The beginning of the end came at last year’s general election, when a Thaksin-aligned party failed to win a plurality of voters for the first time since 2001. The Pheu Thai Party, led by Thaksin’s daughter Paetongtarn, was bested by the Move Forward Party (MFP), which promised an ambitious progressive platform that pledged to break up powerful monopolies, end military conscription, and – to royalists’ shock and horror – amend the country’s severe royal defamation law.

When the military-appointed Senate closed ranks to block the MFP from forming the government, Pheu Thai stepped into the breach, forming a coalition under Srettha Thavisin, which included several conservative and military-backed parties long known for their zealous opposition to Thaksin.

While the coalition was in many senses a marriage of convenience – with the MFP cast back into opposition, Pheu Thai could not form a government in any other way – its formation also appears to have cemented a new elite pact. With the MFP now the locus of opposition to established power, Pheu Thai had come to be seen less as a threat than as a bulwark against the MFP’s more radical demands. This pact created the political conditions for Thaksin’s return from self-exile and rapid rehabilitation.

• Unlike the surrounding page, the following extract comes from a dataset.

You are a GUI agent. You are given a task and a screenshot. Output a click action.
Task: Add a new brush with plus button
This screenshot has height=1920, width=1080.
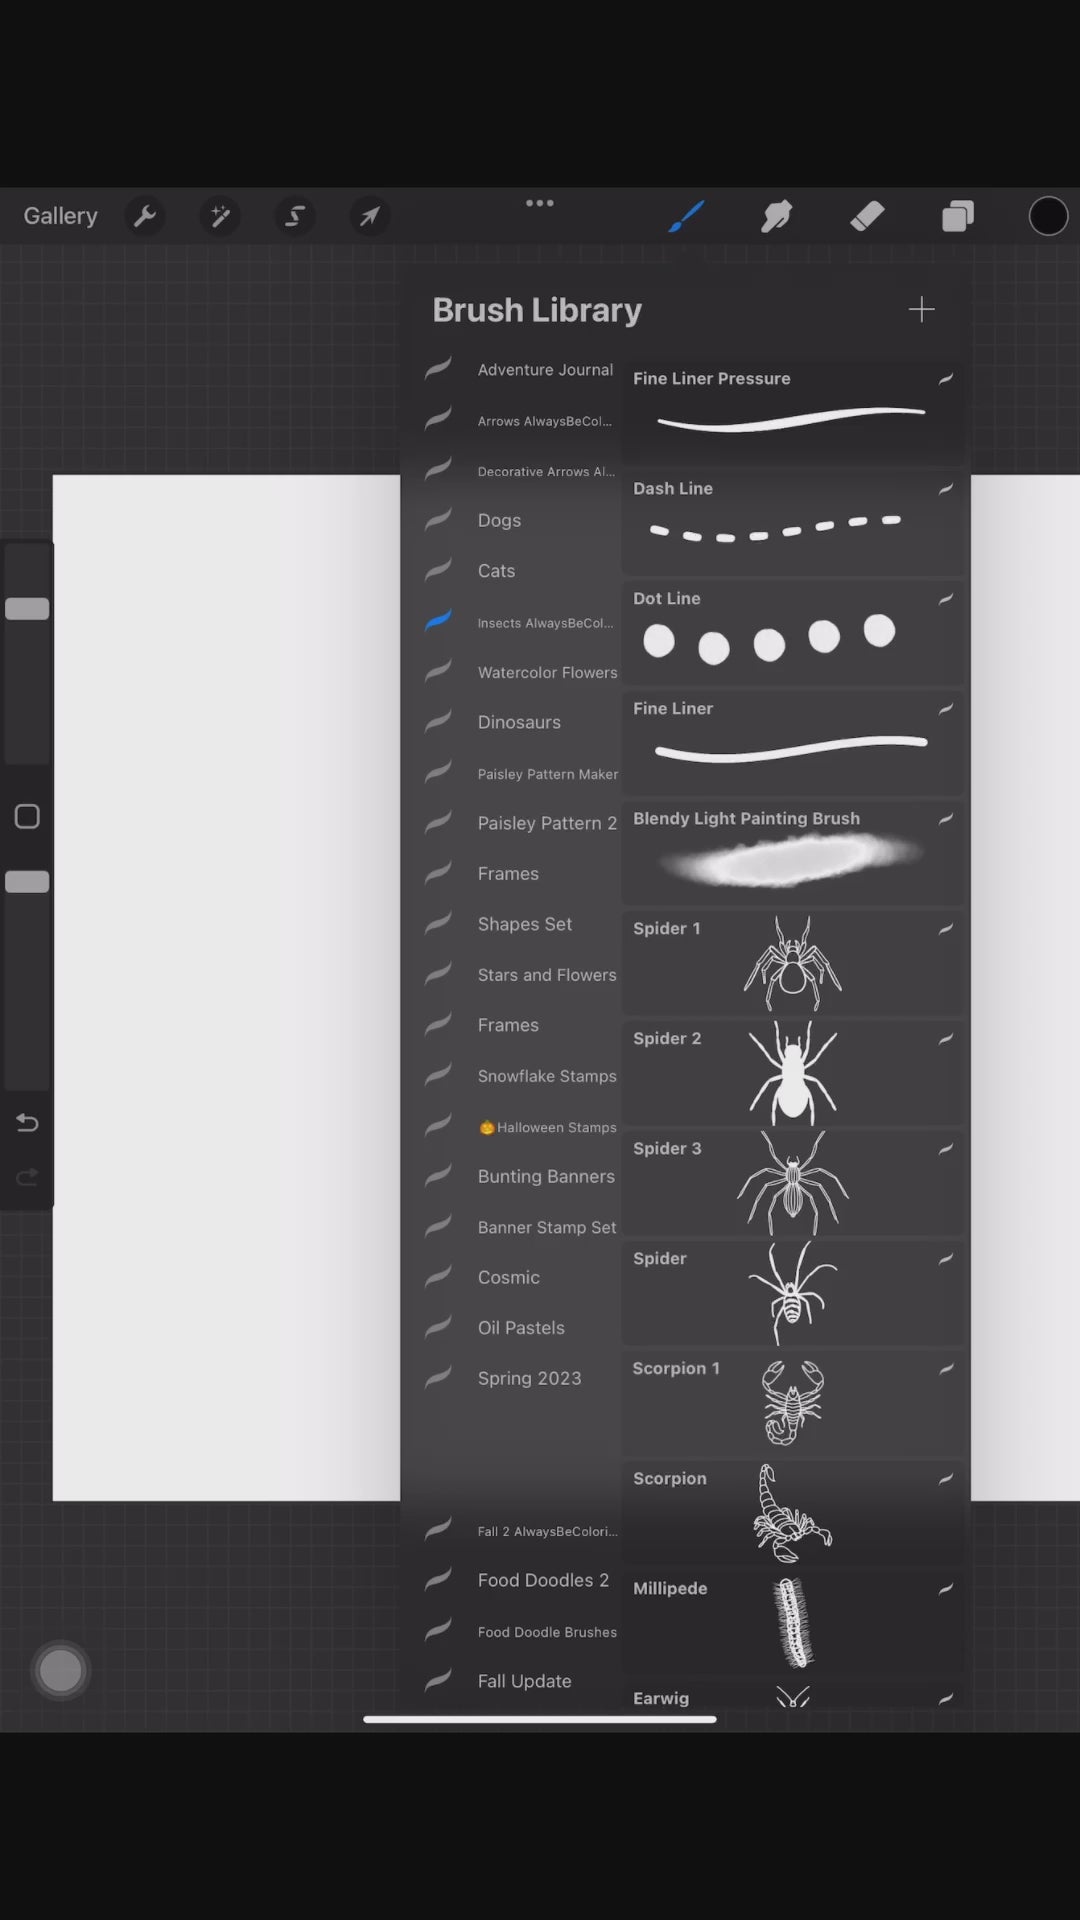[921, 310]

The billionaire former leader touched down in Bangkok on August 22 and was taken into custody to begin serving his eight-year prison sentence. Almost immediately,  he was transferred to a police hospital after complaining of a variety of health complaints, including chest tightness and high blood pressure. The following month, his sentence was reduced to one year by a royal pardon. After yesterday’s parole announcement, he could be released in to the luxuriant expanses of his family’s Bangkok mansion as soon as this weekend.

There may be additional skirmishes yet to come – a lese-majeste charge from 2016 is still hanging over Thaksin’s head – but it is clear that a truce has been called and a new defensive line established.

To be sure, it may take Thai politics some time to catch up to such a sudden recalibration of alliances. As I noted yesterday, Thaksin’s parole has been opposed by figures on both sides of the Thai political spectrum: both royalist conservatives, who have struggled to accept the rehabilitation of a leader that they opposed for so many years, and progressives, who have complained about unequal treatment for the wealthy former leader. Opponents of the decision have promised to hold additional protests against the Justice Department’s decision.

Above all, the parole decision points to the ongoing politicization of the Thai legal and administrative system, and extends its long series of interventions into Thai politics on the side of elite interests.

That politically motivated charges should be quashed by political means is in some ways to be expected – and better, perhaps, than such charges being allowed to stand. But the fact that Thaksin has not spent a single night in prison, and that the charges against him, once the subject of such passionate conservative focus, have been so effortlessly rescinded, only underlines a fact that every politically aware Thai person understands: there is one set of rules for Thailand’s wealthy and powerful, and another for everyone else.